Thursday, July 28, 2005

Open to uncertainty

We're still not sure whether or not most of Bushco will take "I don't know" for an answer. (For that matter, anything other than "Thank you sir, may I have another?" seems to be problematic.) But American intelligence services are being instructed to say just that when appropriate:
John D. Negroponte, the new director of national intelligence, has imposed strict safeguards intended to ensure that the government's National Intelligence Estimates are based on credible information instead of the kinds of unsubstantiated claims that were the basis for prewar intelligence on Iraq, his top deputy said Thursday...

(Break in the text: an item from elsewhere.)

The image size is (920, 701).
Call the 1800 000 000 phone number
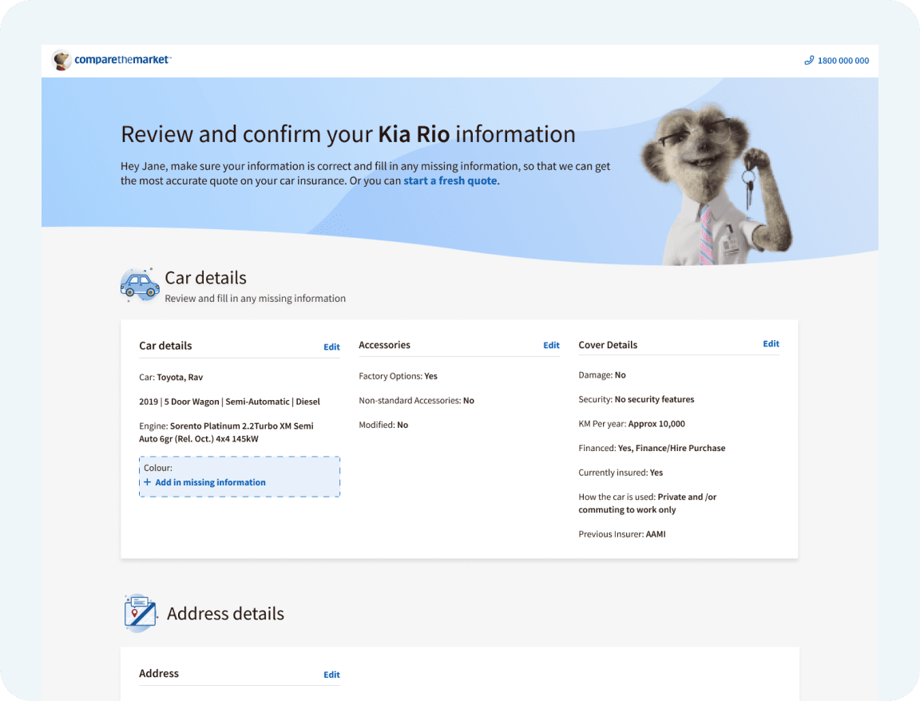pos(843,61)
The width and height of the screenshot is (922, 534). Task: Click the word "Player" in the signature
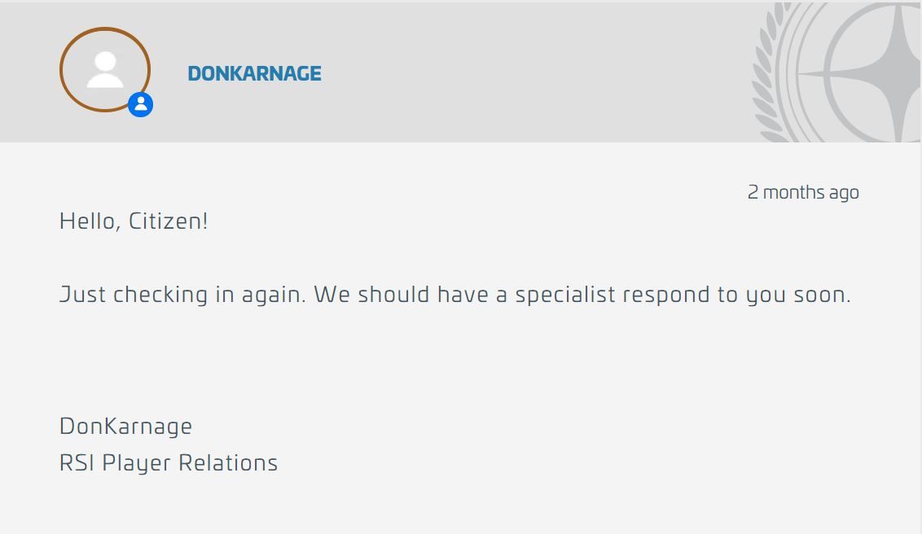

General Hayden acknowledged Thursday that the new precautions were likely to result in estimates that proved much less definitive than in the past. But he said he and Mr. Negroponte would embrace "a higher tolerance for ambiguity" than had been accepted and would encourage analysts to be forthright about what they did not know...

Other government officials said the standard had already been applied, to a recent highly classified intelligence report on Iran, producing findings that the officials described as infused with considerable uncertainty about the status of Iran's nuclear weapons program.

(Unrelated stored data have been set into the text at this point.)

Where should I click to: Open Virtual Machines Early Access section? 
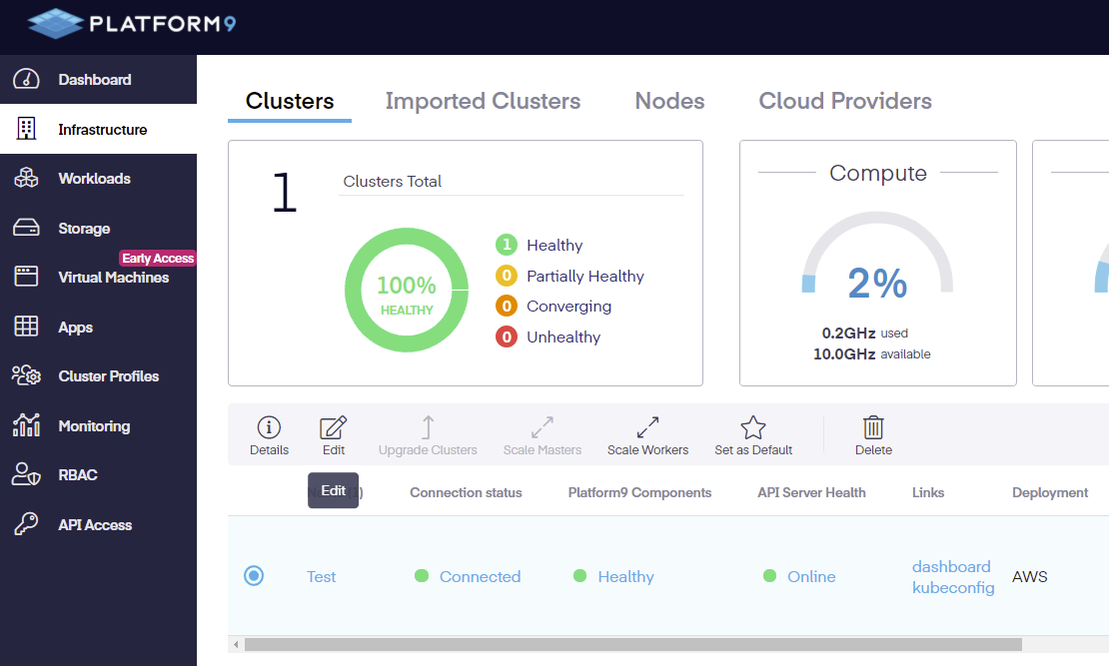click(x=113, y=278)
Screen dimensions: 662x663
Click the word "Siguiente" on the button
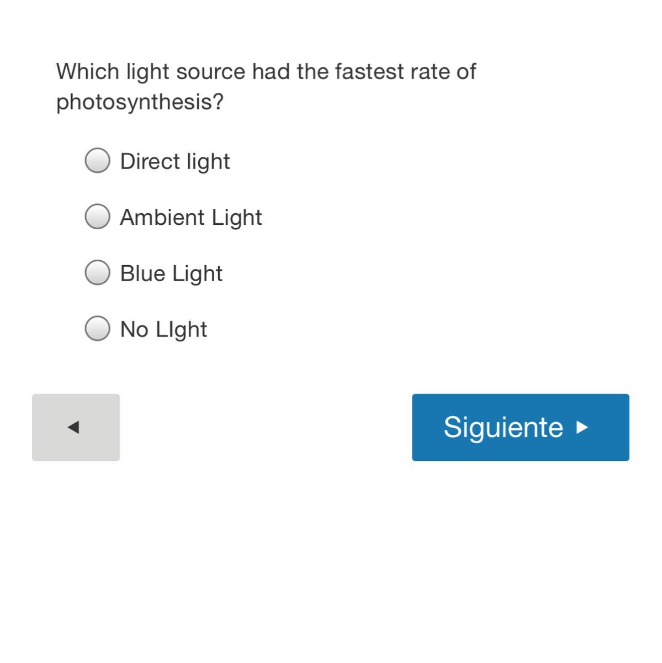(503, 427)
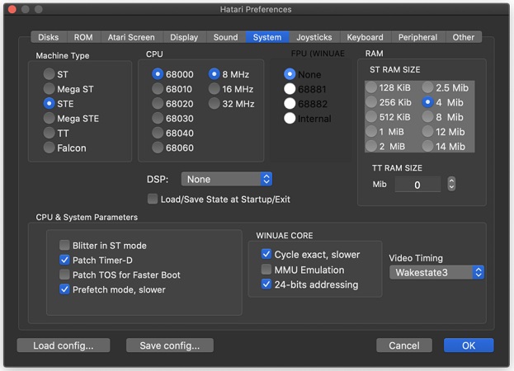The image size is (514, 371).
Task: Click the TT RAM size stepper arrows
Action: 451,185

It's especially interesting to hear this applied to Iran specifically; the explicit doubt (make a note of it for later) should make it much tougher for Bushco to try to force a war there later on.

There's no word yet on whether Bush already regrets appointing Negroponte. But if this order is actually going to be acted upon (and some skepticism is called for at this point), then reality may play a significantly larger role in Bush's lame-duck years than it's played so far in the administration.